Even to die-hard skating fans, Heath is not a household name. He competed at the U.S. National Championships and on the U.S. international team for several years, but he never stood on the podium. Yet at a time when even skaters with World medals complain about the lack of professional opportunities, how does he keep so busy?
“People are afraid of traveling so much,” theorizes Heath, 34, who is in his sixth season on the road with Walt Disney’s World on Ice Toy Story. “Once you get into the rhythm of traveling with a show like Holiday on Ice or Disney on Ice, where you’re traveling constantly for a long time, it’s really fun. We’re not just in a city for a night. We’re in a city for a week, sometimes two weeks, sometimes three. We get to relax.
“You get to have different experiences all the time,” he continues. “It’s pretty incredible to say, ‘Oh, I’m in Paris for two weeks.’ ”

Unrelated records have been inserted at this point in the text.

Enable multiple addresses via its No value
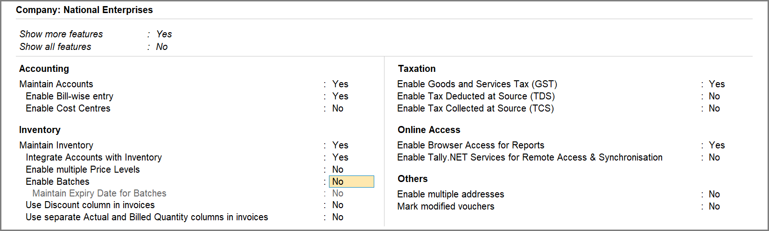tap(714, 194)
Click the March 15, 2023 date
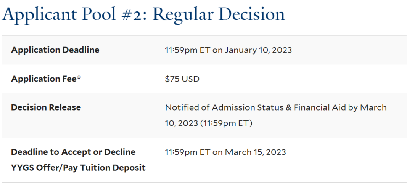This screenshot has width=412, height=186. [x=255, y=152]
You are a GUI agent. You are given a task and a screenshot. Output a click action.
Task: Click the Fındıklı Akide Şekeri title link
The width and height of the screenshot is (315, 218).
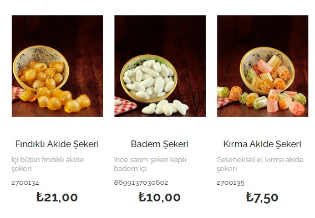(x=57, y=144)
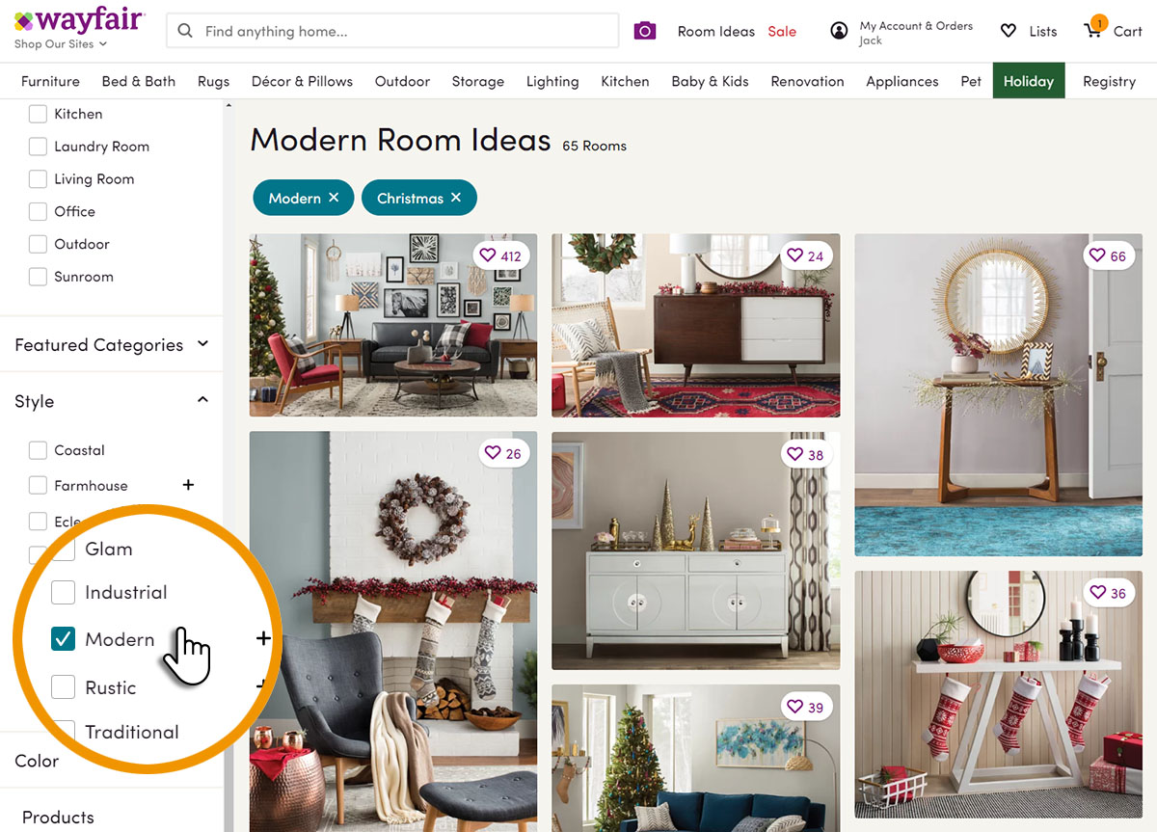Viewport: 1157px width, 832px height.
Task: Open the Shop Our Sites dropdown
Action: click(61, 44)
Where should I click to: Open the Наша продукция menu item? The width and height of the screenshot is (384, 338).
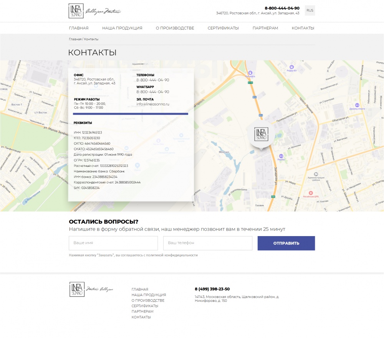[x=122, y=28]
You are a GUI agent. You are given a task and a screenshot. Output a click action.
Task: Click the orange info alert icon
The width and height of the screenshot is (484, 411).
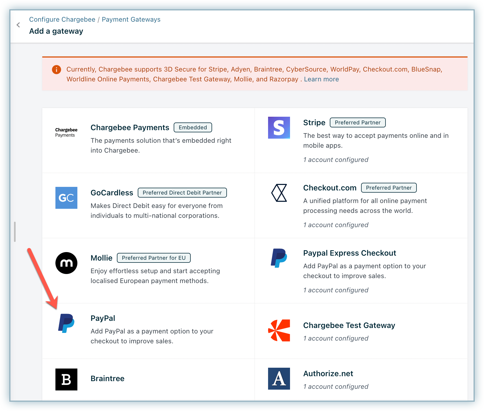57,70
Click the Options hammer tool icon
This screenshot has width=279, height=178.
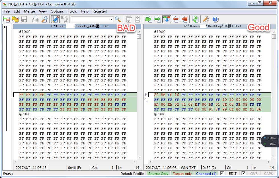[206, 19]
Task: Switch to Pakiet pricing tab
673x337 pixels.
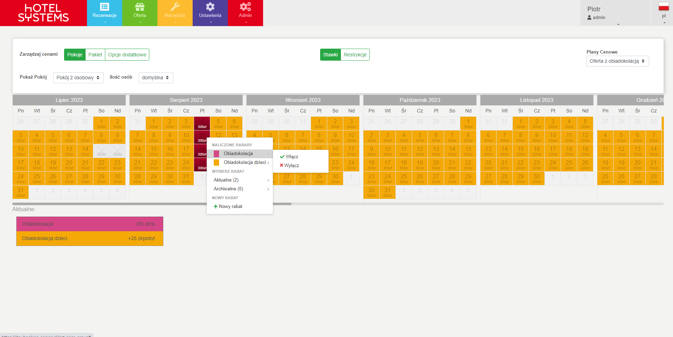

This year’s Toy Story tour has Heath crossing Europe to portray the dual roles of good-guy Andy and bad-guy Sid. From September through April, he showed off his skills in England, France, the Netherlands, Sweden, Norway, Finland, Germany, Belgium and Ireland. In each city, he follows a similar routine.

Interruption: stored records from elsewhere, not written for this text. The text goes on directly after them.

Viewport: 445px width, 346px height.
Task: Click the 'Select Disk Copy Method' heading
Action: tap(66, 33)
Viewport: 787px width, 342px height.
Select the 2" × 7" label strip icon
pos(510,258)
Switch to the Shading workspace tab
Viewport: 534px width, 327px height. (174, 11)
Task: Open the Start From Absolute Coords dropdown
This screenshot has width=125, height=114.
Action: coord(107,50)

“Right when we get into the city, I like to unpack for half an hour. Then I like to get out of the room and check out the whole city and see what’s going on,” he says. “I like to find out where the laundry is and where the grocery store is. Then I start going sightseeing.”
The location of the grocery store is particularly important to Heath, who maintains a strict vegan lifestyle — no meat or animal products whatsoever.
“In Europe, it’s really easy,” he notes. “For example, in Helsinki I went to the local grocery store across the street from the hotel and they have tofu, soy milk, rice milk, soy yogurt and other things that I love. It’s been like that in every city. They even had veggie burgers in the restaurant at Hartwall Arena.”
The show also transports a trunk for him with food supplies.
Also crucial in Heath’s luggage is his little office. He was recently re-elected for his second term as president of the Professional Figure Skaters Cooperative (PFSC). To show his support, he flew to Philadelphia last December to compete at the American Open. All the more significant, as he had just performed a six-pack (three shows each for two days) and returned to the tour just in time for another six-pack.
“I always feel so much better after I’ve competed, because I really like to be myself,” says Heath, who also continues to challenge his technical levels (including triple jumps), even when performing in character. “Competing keeps me working on new things when I work on programs. “
On a practical level, PFSC business keeps him busy constantly. “I’m on my computer doing some sort of PFSC work before the show, during all my breaks of the show and after the show,” he says. “Then I go into the production office and send all my e-mails off and get another bunch to work on.”
Once this year’s Toy Story concluded, Heath headed home to Northern California for a few weeks before heading to Sun Valley, Idaho, where he spends each summer performing and teaching.
“I’ll keep up this life at least until I’m 40,” he says. “I can’t imagine not doing it.”
By that time, he may be ready to take on more choreography projects. In the summer of 2000, he assisted Barry Lather in staging two other Disney on Ice shows.
Then it might be time to write his book. “I’ll call it Life of a Skating Gypsy.”